Now Evan's own chest rises and falls in an emptying breath. His eyes flicker shut, and when he opens them again to the growing night, I think I see a whole prairie of sky looking out of his blue eyes. The depth and solidity of winterized pain.

“This was only years later that my aunt could bring herself to touch her things,” he says. “On the advice of her psychiatrist. In the end, my mom and I went over and did everything while my aunt baked peach and rhubarb pies downstairs.”

“That must have been hard on you and your mother.”

“It was. But it made it easier, knowing we could help like that. And some of it was nice, actually. Remembering Lissa. I'd stopped thinking about her for so long.

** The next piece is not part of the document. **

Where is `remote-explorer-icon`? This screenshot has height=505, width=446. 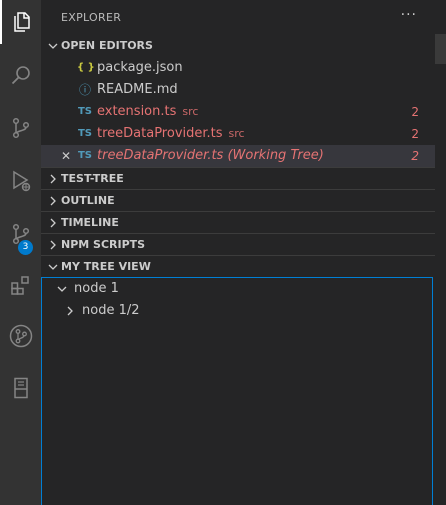 remote-explorer-icon is located at coordinates (20, 388).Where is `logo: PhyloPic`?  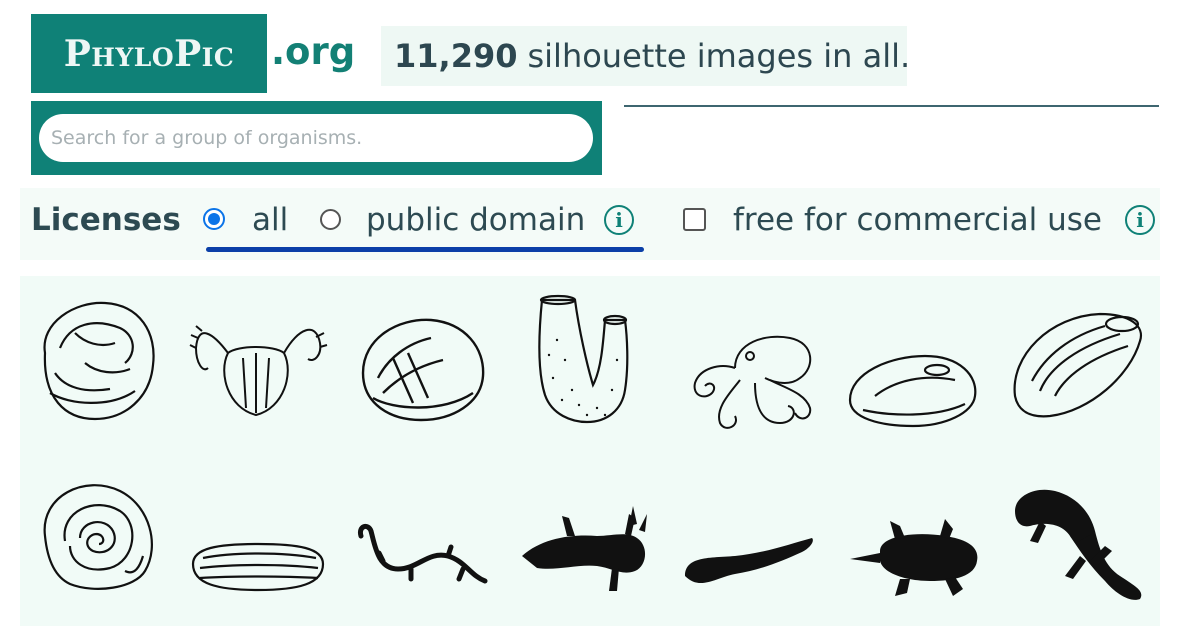 logo: PhyloPic is located at coordinates (149, 54).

I was in university by the time we did this.” He smiles. “She was so goofy. When we were kids, we used to do musicals at Christmas, and she always tried to teach me this pretend tap dance and get furious when I couldn't figure out what the hell she was doing.”

“That sounds funny.”

“It was. If you ever make it to Saskatchewan, you can see the videos.” He gives me a quick glance.

“I'd like that.” I let my eyes close, and I can feel Evan's fingers tracing the rise and fall of my hip. “What happened to the guy?”

“What guy?”

“The guy. The guy she was in love with.”

“Oh. I don't know. You mean, you wonder what effect it had on him?”

“Yeah.”

“I wonder.” Evan sits up and pushes himself down past the tailgate. He holds out his hand to help me out, and the cool touch of his palms on the surface of my warm skin makes me feel both steadied and fevered. “But I hope he didn't let it ruin his life.”

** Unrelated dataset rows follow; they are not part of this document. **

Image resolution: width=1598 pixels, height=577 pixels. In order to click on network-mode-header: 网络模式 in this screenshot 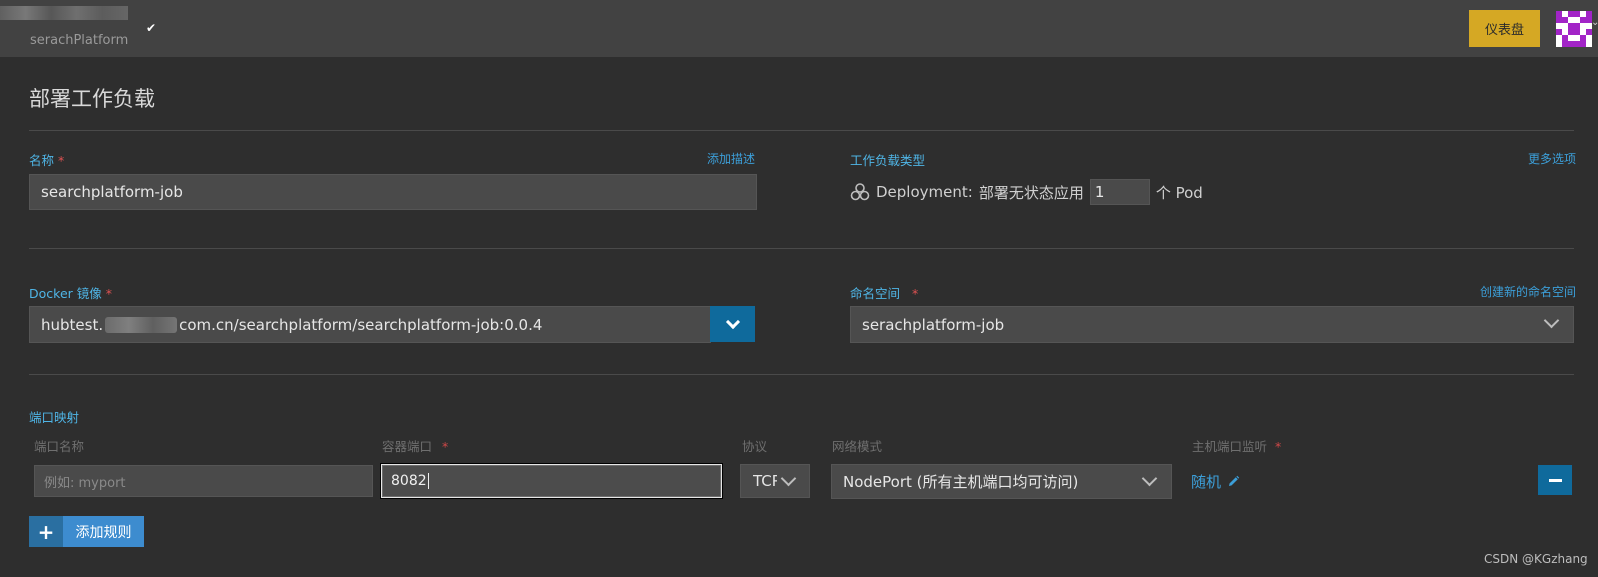, I will do `click(858, 446)`.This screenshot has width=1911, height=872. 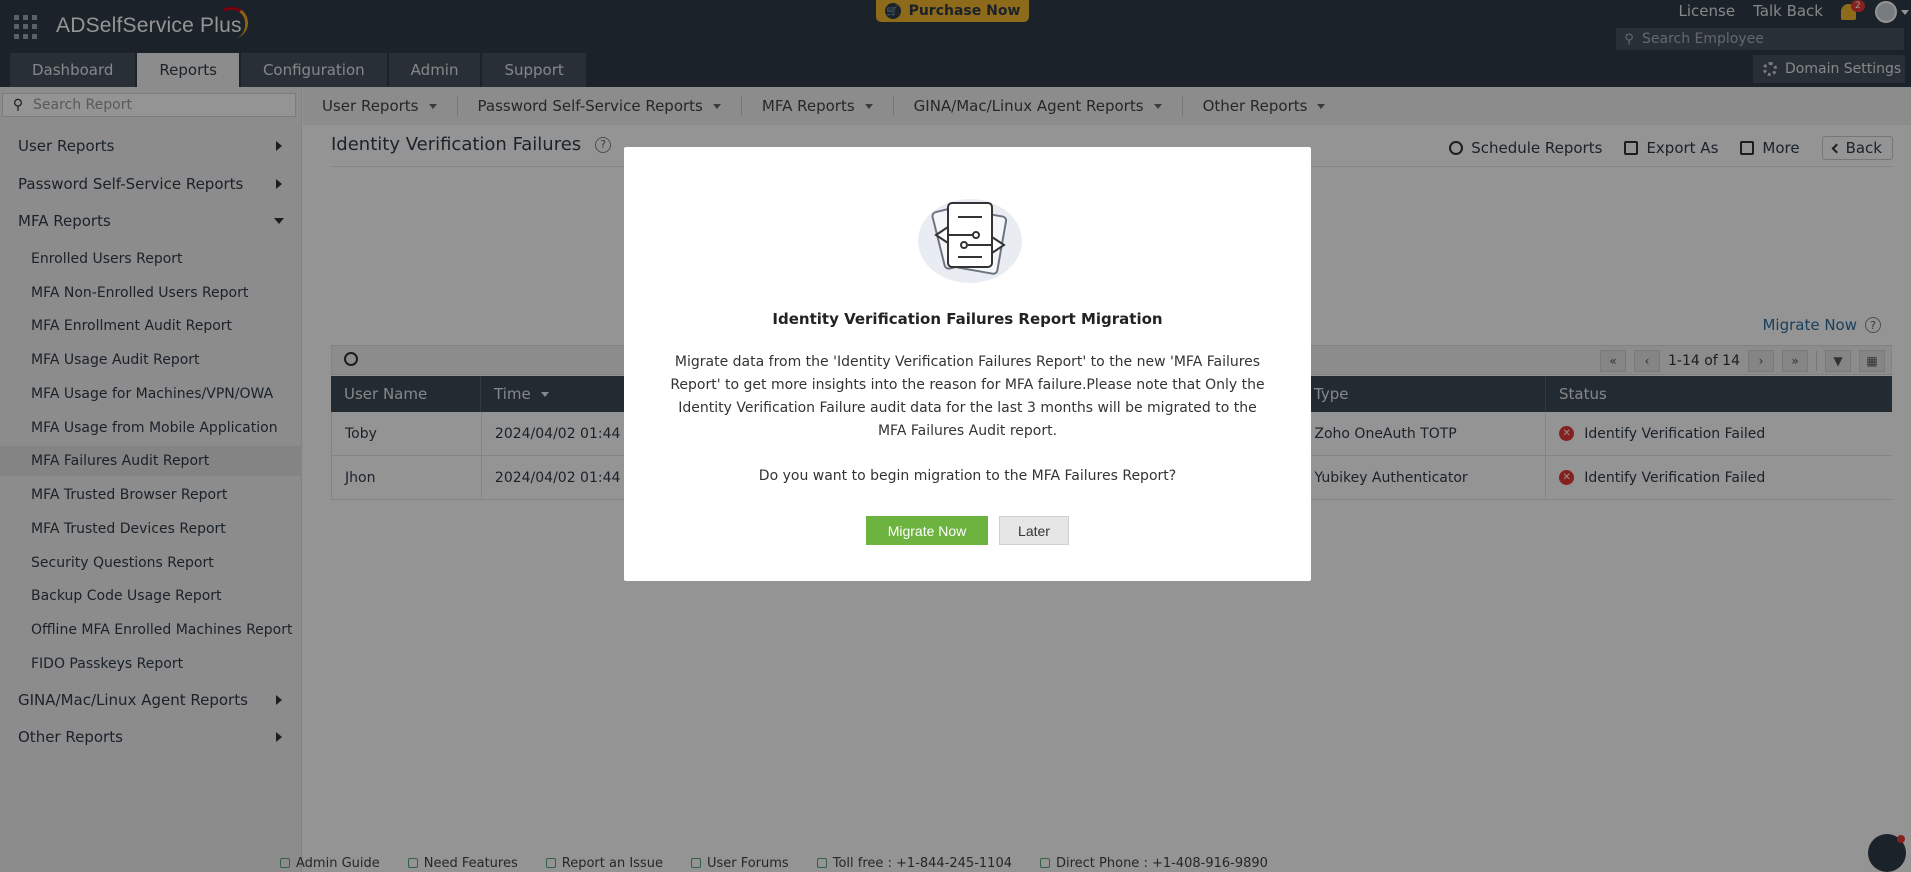 I want to click on later-button: Later, so click(x=1034, y=530).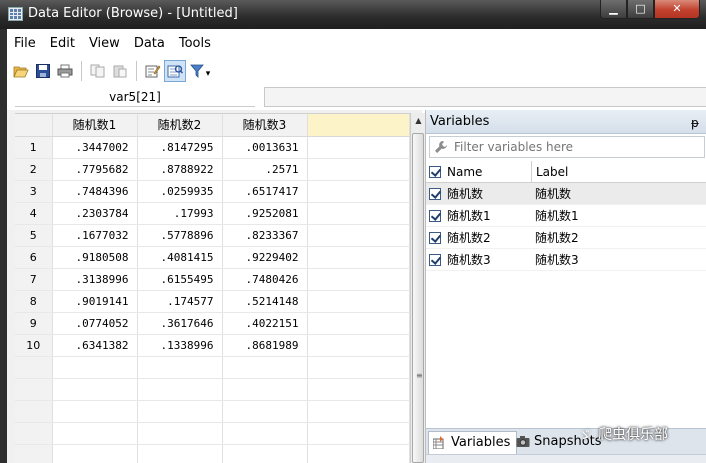 The height and width of the screenshot is (463, 706). Describe the element at coordinates (95, 192) in the screenshot. I see `data-cell: .7484396` at that location.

At home, I open my bedroom window and hold my face to the screen to feel the kiss of the cool air on my cheek. But almost nothing stirs. It is a hot summer night like the ones of my childhood. It reminds me of the slowness of being young, of all the time I spent longing to be older and for the happiness that would come from being free. And later, the time I spent waiting for Ravi. The lies I told myself in the meantime.

Leaving the window open, I slip into bed with Sadhana's laptop, enter my son's name, and continue going through my sister's files. Libby and Sadhana beam out at me again from the screen as I perform a search of the hard drive.
FIND: RAVI.
While the computer dredges its contents in a rapid, scrolling cycle, I dial Libby's cellphone number.

Her voice is languid, as soft as tissue falling.

“Did I disturb you?” I shake my hair out of my eyes.

“Beena. You called.” She sounds glad, even surprised.

“I said I would, didn't I?” Even as I utter the words, I'm certain I made no such promise. I rush on. “Actually, I have a question.”

“Shoot.”

“What do you know about Quebec First? Or Mouvement Québec, in French?”

“Ah.” Libby lets out her breath slowly. “The province's freshly minted fascists.”

“That bad?”

“Worse. And already popular. Goes to show what money and novelty will get you. Have you been to their website?”

“Not yet.” I look over at Sadhana's laptop, but it is still hurdling through my last request. The fan is whirring now.

“It's depressingly flashy,” says Libby. There is a creak as of worn springs, as if she is in bed, too. “If the party gets votes at the rates they're polling at, there's going to be a new player in town after the upcoming election. Or so I've heard.”

“So what's their angle?”

“You mean, what are they all about?” I make a small sound of assent and Libby continues. “Well, their platform is anti-immigration, or at least half of it is. They're careful, though, to have a fair number of candidates of colour, all with acceptable Quebec pedigrees and perfect French.” The volume of her voice, which has been rising over the course of her explanation, drops back down. “The other half is tax cuts for corporations and privatization of medical services.”